これは「きみに読む物語」の冒頭のシーンだ。ここまでの自信と確信をもって「愛した」と言える人が、この世にいったいどれほどいるだろうか?

主人公の男性は自分のことを平凡だと言っているが僕にはそうは思えない。僕自身のこともそうだし、周りの人間を見ていても思うのだが、現実世界で「純愛」なんてものはそうそうないからだ。でもきっとどこかで物語みたいな純愛がきっとあるに違いない、あってほしいと心のどこかで願っているからこそ、この映画を観た多くの人が心を打たれるのではないかと思う。

 

概要

映画は主に2つのパートから構成されている。

まず認知症を患い過去を思い出せなくなった女性と、彼女に物語を読み聞かせるデュークが登場するパート。以下、「現在パート」とする。

一方のパートは1940年のアメリカ南部シーブルックが舞台。青年ノアは別荘にやってきた17歳のアリーに恋をし、2人の恋が描かれるパート。以下、「過去パート」とする。

過去パートがメインに進み、徐々に現在パートにて謎が解けていくという構成。

 

感想

どうして原題の「The Notebook」にしなかったの?

日本語版のタイトルを考えた人は重罪だと思う。

映画の中では一応ネタバレしないように伏線を張っていてくれて、例えば認知症の女性に本を読み聞かせる男性の名前は「デューク」となっている。まあこれがどういう配慮であるかは映画を観れば分かるとおもうけど、制作者の工夫をぶちこわすようなことは正直どうかなと思う。

まあネタバレありきでオープンにした方が映画の宣伝効果はきっと高いんだろう。

例えばホラー映画なら「it」っていうタイトルだと「どんな恐ろしいモンスターが出てくるんだろう」と怖い物見たさの心理が働くけど、ヒューマンラブストーリーで「The Notebook」だと、「ふーん、なんかノートが関係ありそうなのはわかったけど・・」というくらいにか思わないのかもしれない。

タイトルでネタバレがなくてもほとんどの人は映画がはじまって「あれ?これってもしかして・・」ってなるとは思うけど、ストーリーの謎を自分で解くのも映画を観る楽しさだから、そこはネタバレしないでほしかった。

 

さて、タイトルは思いっきりネタバレだけど

 

ラストで「そうだったのか!」と自分の脳内でイメージしていた構成がひっくり返される瞬間がある

 

ので、そこは実際に映画を観て確かめてほしい。

**課題の内容**
上の「きみに読む物語」の感想文を、「これは「きみに読む物語」の冒」を含む語句から書き始め、「以下、「過去パート」とする。」まで書いたところで止めて、一字も変えずに書き写すこと。

対象位置の記録:
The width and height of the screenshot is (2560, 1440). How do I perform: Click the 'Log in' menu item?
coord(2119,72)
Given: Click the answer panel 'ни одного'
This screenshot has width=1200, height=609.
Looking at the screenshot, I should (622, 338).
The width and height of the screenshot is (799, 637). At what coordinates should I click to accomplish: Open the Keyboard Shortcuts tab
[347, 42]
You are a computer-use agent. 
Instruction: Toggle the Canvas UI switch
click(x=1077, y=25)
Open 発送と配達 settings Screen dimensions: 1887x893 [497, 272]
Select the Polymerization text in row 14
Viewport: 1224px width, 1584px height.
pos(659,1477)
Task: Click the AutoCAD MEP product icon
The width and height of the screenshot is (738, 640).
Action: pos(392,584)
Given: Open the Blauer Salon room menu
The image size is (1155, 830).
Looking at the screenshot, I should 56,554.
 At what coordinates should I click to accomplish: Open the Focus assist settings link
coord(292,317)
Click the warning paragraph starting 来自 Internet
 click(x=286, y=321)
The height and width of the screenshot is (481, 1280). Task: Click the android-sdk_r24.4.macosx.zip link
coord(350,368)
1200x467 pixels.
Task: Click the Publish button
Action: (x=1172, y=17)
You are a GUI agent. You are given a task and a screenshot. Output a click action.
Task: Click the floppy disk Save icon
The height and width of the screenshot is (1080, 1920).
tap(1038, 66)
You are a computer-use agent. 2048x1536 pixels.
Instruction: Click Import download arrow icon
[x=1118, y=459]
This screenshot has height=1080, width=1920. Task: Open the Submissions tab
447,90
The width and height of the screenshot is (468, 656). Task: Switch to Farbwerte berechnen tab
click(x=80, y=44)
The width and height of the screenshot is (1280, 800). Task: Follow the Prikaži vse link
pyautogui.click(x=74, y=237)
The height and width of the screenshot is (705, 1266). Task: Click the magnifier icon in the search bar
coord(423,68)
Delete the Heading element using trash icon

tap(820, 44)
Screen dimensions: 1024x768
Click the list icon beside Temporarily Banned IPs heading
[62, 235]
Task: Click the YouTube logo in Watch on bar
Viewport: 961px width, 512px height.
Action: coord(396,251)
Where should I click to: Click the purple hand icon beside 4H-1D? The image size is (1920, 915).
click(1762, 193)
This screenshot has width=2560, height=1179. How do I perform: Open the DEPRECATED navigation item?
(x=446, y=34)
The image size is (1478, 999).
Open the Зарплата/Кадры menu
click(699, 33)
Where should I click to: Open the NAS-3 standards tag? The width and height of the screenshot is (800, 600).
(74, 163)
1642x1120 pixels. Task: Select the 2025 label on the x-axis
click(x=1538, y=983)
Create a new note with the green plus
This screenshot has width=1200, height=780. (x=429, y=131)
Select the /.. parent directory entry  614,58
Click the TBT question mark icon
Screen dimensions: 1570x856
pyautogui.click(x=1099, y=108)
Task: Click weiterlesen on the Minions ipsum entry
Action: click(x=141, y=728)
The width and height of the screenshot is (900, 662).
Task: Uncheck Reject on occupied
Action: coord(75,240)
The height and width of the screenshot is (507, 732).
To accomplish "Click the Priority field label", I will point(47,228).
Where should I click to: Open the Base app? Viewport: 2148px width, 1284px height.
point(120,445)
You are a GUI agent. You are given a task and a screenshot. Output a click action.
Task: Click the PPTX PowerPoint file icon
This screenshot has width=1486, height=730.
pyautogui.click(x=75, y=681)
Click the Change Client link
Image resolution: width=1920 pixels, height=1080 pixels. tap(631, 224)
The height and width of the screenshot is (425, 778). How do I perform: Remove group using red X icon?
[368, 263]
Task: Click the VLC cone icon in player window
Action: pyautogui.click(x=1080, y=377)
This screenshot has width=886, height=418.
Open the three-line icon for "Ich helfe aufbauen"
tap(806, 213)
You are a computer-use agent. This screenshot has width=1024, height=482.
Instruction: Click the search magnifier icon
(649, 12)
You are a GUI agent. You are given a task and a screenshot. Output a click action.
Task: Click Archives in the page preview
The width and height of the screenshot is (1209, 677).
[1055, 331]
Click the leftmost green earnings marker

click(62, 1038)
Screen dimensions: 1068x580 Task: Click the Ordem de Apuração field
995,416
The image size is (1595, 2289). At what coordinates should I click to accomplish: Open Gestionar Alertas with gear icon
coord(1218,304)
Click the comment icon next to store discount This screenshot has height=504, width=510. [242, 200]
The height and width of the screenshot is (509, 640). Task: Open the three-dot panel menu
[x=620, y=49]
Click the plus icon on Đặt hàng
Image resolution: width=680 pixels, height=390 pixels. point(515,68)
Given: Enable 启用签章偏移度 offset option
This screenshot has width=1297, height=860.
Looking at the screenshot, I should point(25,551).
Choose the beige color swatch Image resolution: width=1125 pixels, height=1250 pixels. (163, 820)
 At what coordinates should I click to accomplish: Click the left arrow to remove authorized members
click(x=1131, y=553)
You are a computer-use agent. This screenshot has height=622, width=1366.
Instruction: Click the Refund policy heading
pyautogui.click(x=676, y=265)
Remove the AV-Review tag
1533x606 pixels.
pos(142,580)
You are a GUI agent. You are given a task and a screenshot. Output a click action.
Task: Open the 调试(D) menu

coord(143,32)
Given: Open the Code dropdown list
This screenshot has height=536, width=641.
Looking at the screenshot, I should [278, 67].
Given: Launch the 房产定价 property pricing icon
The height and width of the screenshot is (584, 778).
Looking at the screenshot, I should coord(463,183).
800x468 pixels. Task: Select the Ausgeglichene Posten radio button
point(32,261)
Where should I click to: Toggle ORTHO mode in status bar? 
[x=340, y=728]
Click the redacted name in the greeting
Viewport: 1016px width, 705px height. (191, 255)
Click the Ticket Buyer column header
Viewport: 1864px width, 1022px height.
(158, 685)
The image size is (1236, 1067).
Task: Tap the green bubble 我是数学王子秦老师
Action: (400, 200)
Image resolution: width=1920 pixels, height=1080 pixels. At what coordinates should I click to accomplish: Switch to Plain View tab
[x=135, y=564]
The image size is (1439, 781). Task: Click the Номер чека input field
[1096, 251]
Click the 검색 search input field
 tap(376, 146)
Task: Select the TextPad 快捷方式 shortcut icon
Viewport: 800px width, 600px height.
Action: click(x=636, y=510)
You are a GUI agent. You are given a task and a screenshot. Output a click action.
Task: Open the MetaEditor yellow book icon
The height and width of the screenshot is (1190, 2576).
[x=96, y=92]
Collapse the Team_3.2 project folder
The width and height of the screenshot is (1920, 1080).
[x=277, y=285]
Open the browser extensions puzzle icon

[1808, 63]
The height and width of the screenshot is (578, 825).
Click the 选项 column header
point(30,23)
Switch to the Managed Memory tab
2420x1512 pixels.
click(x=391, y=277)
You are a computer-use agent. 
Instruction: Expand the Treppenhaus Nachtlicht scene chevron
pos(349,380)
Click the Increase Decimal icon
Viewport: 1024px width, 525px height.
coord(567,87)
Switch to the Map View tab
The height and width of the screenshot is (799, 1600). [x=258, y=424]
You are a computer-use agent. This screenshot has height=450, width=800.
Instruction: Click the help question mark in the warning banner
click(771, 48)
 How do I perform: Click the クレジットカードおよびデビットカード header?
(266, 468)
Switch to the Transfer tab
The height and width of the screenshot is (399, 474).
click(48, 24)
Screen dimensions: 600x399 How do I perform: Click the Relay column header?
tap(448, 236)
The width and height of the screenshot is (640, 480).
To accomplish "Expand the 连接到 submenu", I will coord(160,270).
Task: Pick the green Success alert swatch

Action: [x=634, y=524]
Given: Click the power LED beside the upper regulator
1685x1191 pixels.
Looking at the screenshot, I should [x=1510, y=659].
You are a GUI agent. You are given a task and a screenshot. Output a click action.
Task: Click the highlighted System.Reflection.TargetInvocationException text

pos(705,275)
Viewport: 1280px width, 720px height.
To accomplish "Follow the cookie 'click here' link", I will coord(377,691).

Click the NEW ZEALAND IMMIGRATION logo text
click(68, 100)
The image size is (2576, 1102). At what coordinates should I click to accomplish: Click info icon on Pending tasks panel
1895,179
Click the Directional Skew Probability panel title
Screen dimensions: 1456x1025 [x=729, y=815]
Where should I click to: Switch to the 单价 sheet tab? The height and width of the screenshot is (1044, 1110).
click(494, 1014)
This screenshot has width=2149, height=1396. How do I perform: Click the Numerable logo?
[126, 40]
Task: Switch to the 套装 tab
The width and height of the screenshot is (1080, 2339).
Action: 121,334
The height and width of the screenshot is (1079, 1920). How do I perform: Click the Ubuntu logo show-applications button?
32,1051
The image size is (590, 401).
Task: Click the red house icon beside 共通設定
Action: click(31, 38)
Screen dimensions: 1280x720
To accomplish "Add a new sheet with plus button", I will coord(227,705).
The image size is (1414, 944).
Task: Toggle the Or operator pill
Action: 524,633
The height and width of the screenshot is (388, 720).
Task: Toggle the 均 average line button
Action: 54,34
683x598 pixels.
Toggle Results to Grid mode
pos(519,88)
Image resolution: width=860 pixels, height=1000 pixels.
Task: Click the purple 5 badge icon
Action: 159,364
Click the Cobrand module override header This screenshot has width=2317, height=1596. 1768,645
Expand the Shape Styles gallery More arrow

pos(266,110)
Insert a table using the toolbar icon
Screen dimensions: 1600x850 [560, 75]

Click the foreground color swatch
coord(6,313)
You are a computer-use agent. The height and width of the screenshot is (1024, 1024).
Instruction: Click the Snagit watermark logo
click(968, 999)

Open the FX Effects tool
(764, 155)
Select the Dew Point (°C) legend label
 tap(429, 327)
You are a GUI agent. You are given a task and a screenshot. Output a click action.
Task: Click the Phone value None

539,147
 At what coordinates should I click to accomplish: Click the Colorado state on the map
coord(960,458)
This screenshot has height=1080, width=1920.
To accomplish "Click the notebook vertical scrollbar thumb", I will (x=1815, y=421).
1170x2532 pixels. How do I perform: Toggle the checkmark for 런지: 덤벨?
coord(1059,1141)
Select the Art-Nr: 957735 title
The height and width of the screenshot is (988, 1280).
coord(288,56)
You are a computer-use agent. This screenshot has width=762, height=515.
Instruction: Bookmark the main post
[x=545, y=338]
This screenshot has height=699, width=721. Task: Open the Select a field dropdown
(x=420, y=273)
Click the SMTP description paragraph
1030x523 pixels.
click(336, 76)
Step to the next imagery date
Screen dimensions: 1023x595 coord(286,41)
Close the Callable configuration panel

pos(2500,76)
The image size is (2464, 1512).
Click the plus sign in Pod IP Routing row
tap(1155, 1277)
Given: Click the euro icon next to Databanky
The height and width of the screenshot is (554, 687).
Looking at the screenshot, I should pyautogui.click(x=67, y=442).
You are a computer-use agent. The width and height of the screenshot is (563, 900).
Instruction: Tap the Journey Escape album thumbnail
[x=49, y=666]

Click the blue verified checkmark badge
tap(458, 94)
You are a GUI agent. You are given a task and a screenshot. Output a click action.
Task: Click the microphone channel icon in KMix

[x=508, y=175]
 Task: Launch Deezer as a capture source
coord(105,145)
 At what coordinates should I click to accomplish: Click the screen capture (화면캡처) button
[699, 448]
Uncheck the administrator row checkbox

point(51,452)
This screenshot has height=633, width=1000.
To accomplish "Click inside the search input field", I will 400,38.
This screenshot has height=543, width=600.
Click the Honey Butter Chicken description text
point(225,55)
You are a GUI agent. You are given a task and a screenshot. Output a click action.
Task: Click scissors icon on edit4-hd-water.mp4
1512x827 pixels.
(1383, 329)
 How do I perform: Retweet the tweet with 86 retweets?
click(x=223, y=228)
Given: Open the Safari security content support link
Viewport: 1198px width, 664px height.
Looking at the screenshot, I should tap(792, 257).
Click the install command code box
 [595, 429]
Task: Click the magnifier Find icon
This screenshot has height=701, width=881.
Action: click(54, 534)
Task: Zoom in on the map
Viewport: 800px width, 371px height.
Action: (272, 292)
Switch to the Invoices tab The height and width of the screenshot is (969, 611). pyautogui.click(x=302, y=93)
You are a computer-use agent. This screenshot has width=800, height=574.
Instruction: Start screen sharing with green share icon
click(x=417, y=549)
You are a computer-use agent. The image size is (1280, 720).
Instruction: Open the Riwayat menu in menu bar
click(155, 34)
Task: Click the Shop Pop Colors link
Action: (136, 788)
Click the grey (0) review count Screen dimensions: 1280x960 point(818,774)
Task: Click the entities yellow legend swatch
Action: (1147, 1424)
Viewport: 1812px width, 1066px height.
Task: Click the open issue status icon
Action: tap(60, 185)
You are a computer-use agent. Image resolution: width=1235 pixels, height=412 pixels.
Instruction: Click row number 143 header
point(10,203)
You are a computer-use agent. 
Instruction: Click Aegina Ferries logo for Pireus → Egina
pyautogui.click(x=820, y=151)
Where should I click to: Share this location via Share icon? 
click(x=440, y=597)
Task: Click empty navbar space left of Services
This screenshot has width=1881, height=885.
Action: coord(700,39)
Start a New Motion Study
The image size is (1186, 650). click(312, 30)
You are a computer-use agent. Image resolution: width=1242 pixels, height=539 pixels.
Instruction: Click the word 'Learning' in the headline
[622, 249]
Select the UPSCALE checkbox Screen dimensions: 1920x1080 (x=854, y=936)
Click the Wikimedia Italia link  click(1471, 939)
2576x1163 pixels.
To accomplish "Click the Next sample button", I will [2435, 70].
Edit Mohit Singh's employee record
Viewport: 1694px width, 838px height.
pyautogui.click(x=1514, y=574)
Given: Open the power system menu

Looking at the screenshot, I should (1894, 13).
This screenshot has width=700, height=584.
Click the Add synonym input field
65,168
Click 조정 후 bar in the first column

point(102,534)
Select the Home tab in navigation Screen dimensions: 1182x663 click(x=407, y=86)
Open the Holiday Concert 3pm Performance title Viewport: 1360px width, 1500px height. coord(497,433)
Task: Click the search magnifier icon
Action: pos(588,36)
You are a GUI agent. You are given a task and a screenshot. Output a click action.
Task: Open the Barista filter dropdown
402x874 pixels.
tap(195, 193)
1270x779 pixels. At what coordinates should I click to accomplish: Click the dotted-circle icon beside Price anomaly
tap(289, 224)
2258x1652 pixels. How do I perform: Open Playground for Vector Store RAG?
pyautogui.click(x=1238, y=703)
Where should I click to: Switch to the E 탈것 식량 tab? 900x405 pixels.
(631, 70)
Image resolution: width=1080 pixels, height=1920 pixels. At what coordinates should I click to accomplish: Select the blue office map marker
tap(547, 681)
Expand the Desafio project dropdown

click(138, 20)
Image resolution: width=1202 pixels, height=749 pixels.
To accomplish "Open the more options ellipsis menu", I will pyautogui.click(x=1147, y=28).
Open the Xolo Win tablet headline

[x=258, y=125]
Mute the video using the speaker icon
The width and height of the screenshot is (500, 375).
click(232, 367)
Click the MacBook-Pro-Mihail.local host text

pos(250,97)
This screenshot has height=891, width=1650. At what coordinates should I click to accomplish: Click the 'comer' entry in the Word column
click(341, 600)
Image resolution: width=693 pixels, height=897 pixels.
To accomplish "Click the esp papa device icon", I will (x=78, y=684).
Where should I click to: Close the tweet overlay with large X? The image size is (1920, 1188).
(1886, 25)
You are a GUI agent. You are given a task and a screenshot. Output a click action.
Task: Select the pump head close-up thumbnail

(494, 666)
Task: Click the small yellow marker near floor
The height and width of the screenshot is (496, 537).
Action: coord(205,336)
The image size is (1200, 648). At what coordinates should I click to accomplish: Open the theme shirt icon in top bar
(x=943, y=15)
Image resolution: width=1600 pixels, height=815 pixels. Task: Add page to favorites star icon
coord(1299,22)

**記述回答**
これは「きみに読む物語」の冒頭のシーンだ。ここまでの自信と確信をもって「愛した」と言える人が、この世にいったいどれほどいるだろうか?

主人公の男性は自分のことを平凡だと言っているが僕にはそうは思えない。僕自身のこともそうだし、周りの人間を見ていても思うのだが、現実世界で「純愛」なんてものはそうそうないからだ。でもきっとどこかで物語みたいな純愛がきっとあるに違いない、あってほしいと心のどこかで願っているからこそ、この映画を観た多くの人が心を打たれるのではないかと思う。

 

概要

映画は主に2つのパートから構成されている。

まず認知症を患い過去を思い出せなくなった女性と、彼女に物語を読み聞かせるデュークが登場するパート。以下、「現在パート」とする。

一方のパートは1940年のアメリカ南部シーブルックが舞台。青年ノアは別荘にやってきた17歳のアリーに恋をし、2人の恋が描かれるパート。以下、「過去パート」とする。